Video by Lamb of God
- Released: 2005
- Recorded: October 17, 2004 (Live Concert)
- Venue: Trocadero Theatre
- Genre: Groove metal
- Length: 1:57:00
- Label: Epic Records
- Director: Doug Spangenberg

Lamb of God chronology
| Terror and Hubris (2003) | Killadelphia (2005) | Walk With Me In Hell (2008) |

= Killadelphia (video) =

Killadelphia is the second video album by American heavy metal band Lamb of God, released on Epic Records and shot and directed by Doug Spangenberg. It consists of footage filmed during the band's two gigs at the Trocadero Theatre in Philadelphia on October 16 and 17, 2004, hence the pun title of the DVD. In addition to the concert footage lasting more than 70 minutes, Killadelphia includes over 2 hours of behind-the-scenes footage recorded throughout the Ashes of the Wake Tour. Also included are three music videos, including the uncensored version of "Now You've Got Something To Die For" and a demo version of "Laid To Rest". Killadelphia reached platinum status in the United States in 2007.

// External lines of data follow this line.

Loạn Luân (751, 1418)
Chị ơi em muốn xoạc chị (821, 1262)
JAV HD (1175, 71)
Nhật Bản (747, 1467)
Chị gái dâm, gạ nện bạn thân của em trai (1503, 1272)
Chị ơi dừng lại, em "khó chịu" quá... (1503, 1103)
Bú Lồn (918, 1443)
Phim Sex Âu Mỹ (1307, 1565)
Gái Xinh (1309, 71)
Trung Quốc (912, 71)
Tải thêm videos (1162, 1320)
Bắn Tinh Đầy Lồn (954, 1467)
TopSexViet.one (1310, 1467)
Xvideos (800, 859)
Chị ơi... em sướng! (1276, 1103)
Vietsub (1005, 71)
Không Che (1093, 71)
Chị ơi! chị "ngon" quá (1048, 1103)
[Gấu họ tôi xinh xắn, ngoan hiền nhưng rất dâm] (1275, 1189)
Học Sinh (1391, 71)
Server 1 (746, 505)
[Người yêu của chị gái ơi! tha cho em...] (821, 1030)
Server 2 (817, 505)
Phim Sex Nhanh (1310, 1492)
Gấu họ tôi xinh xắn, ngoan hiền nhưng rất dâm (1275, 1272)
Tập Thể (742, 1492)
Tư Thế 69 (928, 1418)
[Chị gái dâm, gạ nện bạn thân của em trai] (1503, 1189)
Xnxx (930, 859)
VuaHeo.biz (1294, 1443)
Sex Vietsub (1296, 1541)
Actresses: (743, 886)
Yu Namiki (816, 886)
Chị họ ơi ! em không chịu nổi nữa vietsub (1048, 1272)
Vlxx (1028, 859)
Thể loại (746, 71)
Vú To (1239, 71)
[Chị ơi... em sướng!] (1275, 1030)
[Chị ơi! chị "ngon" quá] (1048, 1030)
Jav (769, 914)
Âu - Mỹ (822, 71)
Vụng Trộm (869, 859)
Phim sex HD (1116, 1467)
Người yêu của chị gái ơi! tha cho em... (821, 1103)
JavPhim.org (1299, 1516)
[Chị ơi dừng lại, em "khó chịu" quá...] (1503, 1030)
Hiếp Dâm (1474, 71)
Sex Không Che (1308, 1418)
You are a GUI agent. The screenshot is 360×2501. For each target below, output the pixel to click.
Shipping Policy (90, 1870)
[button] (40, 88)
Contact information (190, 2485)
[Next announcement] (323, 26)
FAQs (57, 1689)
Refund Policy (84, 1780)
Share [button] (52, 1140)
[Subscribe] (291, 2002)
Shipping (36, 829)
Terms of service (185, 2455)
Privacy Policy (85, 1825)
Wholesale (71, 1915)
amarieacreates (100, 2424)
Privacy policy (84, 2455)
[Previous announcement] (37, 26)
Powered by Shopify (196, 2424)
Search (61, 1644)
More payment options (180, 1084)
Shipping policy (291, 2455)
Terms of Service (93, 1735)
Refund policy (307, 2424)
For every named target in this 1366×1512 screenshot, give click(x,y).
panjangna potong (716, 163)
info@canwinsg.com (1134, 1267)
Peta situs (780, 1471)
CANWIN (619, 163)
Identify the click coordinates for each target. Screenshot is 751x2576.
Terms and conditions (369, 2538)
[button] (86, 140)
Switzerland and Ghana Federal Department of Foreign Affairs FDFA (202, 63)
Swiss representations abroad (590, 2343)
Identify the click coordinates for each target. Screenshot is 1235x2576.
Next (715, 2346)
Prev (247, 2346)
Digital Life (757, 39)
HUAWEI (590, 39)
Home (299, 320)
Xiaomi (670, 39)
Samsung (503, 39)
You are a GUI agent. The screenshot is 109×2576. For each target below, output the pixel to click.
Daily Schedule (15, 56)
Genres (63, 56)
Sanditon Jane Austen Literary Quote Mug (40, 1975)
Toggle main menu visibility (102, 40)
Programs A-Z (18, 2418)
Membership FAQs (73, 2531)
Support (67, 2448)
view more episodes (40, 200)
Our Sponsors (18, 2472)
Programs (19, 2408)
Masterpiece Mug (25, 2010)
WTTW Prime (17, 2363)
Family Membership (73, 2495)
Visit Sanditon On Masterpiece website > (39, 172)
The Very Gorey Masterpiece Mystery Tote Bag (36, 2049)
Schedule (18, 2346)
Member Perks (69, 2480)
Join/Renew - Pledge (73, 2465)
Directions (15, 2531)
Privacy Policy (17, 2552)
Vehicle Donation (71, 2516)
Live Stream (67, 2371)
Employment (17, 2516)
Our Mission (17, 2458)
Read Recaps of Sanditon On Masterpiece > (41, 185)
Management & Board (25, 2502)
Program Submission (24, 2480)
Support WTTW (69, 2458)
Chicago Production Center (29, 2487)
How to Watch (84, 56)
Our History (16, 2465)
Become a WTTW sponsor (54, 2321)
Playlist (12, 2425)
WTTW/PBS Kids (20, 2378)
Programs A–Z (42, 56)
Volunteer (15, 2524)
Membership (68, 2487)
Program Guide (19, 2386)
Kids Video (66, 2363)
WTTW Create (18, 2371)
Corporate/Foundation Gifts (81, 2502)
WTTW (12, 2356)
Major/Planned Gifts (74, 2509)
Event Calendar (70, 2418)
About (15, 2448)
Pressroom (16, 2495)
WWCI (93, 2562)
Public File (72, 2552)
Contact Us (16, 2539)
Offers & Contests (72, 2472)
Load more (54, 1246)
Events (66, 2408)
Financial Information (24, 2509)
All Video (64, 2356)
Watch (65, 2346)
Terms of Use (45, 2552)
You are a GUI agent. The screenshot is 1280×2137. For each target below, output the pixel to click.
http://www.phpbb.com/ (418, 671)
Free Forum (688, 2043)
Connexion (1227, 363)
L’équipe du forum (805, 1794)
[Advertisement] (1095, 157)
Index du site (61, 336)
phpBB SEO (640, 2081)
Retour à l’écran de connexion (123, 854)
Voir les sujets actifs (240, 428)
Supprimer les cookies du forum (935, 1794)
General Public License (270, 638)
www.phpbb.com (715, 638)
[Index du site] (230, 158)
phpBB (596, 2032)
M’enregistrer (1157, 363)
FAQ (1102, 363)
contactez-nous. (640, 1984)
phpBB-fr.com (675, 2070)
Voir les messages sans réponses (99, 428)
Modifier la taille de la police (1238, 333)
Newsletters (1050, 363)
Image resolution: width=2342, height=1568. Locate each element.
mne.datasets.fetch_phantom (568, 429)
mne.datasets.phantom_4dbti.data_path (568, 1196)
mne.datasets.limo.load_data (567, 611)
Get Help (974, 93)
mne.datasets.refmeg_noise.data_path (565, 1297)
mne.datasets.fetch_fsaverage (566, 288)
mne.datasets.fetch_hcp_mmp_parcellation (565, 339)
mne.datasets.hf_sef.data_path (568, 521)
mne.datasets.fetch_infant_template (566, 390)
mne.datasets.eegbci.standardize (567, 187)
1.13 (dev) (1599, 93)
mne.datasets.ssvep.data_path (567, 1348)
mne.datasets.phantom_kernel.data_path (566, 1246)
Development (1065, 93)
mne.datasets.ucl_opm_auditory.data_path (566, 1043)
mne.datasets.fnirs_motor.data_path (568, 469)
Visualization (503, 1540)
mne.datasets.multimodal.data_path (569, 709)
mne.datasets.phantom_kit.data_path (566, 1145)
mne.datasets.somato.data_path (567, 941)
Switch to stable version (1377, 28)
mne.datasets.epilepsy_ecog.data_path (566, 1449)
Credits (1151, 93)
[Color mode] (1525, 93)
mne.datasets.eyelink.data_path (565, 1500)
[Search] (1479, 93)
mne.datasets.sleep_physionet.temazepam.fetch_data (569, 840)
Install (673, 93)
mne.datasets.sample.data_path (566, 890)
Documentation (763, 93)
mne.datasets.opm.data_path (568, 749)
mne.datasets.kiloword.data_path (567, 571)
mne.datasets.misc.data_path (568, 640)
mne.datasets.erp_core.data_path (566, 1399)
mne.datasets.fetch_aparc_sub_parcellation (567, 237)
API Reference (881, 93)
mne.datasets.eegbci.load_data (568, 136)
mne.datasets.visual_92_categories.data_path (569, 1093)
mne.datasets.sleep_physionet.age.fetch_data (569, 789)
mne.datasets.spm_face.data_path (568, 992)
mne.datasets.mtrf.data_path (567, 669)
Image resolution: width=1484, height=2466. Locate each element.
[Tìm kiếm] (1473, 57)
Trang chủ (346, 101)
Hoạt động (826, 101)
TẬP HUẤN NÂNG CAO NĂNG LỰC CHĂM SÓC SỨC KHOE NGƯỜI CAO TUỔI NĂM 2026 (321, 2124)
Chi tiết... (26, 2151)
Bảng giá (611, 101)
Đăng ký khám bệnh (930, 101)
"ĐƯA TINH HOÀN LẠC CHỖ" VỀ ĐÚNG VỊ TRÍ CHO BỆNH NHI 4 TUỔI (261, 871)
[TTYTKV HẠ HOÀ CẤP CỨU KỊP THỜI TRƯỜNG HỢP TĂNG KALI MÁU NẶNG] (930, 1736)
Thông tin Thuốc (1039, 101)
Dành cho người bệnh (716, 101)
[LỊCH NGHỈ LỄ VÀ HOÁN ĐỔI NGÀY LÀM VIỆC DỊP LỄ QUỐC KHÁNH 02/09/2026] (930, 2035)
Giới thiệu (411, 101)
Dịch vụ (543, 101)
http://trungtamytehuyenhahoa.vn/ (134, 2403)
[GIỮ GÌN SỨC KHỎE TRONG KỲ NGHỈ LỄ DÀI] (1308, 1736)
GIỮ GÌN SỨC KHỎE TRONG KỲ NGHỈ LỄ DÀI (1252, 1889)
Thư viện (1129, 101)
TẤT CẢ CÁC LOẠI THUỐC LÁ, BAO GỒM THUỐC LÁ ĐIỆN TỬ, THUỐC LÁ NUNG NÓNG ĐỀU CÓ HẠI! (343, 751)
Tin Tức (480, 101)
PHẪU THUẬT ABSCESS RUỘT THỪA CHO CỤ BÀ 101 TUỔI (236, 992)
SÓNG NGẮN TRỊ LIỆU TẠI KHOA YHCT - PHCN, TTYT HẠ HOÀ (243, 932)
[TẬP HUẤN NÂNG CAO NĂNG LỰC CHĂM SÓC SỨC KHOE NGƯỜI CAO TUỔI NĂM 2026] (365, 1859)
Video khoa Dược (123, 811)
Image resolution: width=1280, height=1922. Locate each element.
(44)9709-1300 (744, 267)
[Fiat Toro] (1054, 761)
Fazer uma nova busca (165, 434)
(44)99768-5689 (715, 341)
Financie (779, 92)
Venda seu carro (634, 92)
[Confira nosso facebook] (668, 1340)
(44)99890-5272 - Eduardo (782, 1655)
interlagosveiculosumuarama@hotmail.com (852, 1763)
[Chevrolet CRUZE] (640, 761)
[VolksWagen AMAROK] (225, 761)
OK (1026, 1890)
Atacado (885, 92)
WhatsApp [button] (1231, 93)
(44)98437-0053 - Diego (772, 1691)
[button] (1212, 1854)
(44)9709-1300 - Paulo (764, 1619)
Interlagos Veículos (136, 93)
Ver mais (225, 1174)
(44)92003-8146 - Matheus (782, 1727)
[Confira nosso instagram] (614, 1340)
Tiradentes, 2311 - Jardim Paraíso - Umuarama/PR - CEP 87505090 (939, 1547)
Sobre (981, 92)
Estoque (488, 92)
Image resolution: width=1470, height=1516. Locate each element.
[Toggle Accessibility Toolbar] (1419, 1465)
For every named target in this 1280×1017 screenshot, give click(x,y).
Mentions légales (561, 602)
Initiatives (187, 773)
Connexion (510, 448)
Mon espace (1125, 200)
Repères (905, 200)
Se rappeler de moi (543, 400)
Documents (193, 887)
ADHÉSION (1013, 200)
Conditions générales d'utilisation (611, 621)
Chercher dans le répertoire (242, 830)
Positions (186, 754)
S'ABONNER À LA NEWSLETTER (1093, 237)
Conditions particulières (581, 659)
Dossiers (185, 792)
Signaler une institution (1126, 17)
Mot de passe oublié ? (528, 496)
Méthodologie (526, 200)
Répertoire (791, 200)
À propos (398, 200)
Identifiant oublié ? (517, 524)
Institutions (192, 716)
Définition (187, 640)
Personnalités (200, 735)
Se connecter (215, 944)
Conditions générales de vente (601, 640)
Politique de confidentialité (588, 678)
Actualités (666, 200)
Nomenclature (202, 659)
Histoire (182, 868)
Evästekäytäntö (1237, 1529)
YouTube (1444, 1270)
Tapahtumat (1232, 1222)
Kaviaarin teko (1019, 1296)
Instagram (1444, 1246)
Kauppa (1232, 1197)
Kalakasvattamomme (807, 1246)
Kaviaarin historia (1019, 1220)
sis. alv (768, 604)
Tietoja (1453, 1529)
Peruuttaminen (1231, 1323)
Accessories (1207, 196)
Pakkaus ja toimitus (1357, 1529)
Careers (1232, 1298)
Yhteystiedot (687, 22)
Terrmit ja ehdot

On December 13, 2005, Killadelphia was re-released with an audio CD version of the live concert included in the DVD package.

==Track listing==
1. Intro
2. "Laid to Rest"
3. On the Road
4. "Hourglass"
5. Goddamn!
6. "As the Palaces Burn"
7. Late to Denver
8. "Now You've Got Something to Die For"
9. I'm Not Willie!
10. "11th Hour"
11. "Terror and Hubris in the House of Frank Pollard"
12. The Brandy and Randy Show
13. "Ruin"
14. Wine Soundcheck
15. "Omerta"
16. Death from Above
17. "Pariah"
18. We've Gone Completely Batty!
19. "The Faded Line"
20. English Coffee
21. "Bloodletting"
22. Adventures in the UK
23. "The Subtle Arts of Murder And Persuasion"
24. Glasgow
25. "Vigil"
26. Afterthoughts
27. "What I've Become"
28. Wrap-up
29. "Black Label"
30. Outro / Credits

==Music videos==
1. Laid to Rest (Demo Version)
2. Laid to Rest
3. Now You've Got Something to Die For

==Personnel==
- Lamb of God
- Randy Blythe - vocals
- Mark Morton - lead guitar
- Willie Adler - rhythm guitar
- John Campbell - bass
- Chris Adler - drums
- Video Crew
- Doug Spangenberg - direction/production/editing
- Anderson Bradshaw, Robbie Tassaro - editing
- Audio Crew
- Machine - audio mixing
- Dan Korneff - editing, sound design
- Mike Roze and Machine - surround mixing

==Certifications==

| Region | Certification | Certified units/sales |
| Australia (ARIA) | Gold | 7,500^{^} |
| Canada (Music Canada) | Platinum | 10,000^{^} |
| United States (RIAA) | Platinum | 100,000^{^} |
^{^} Shipments figures based on certification alone.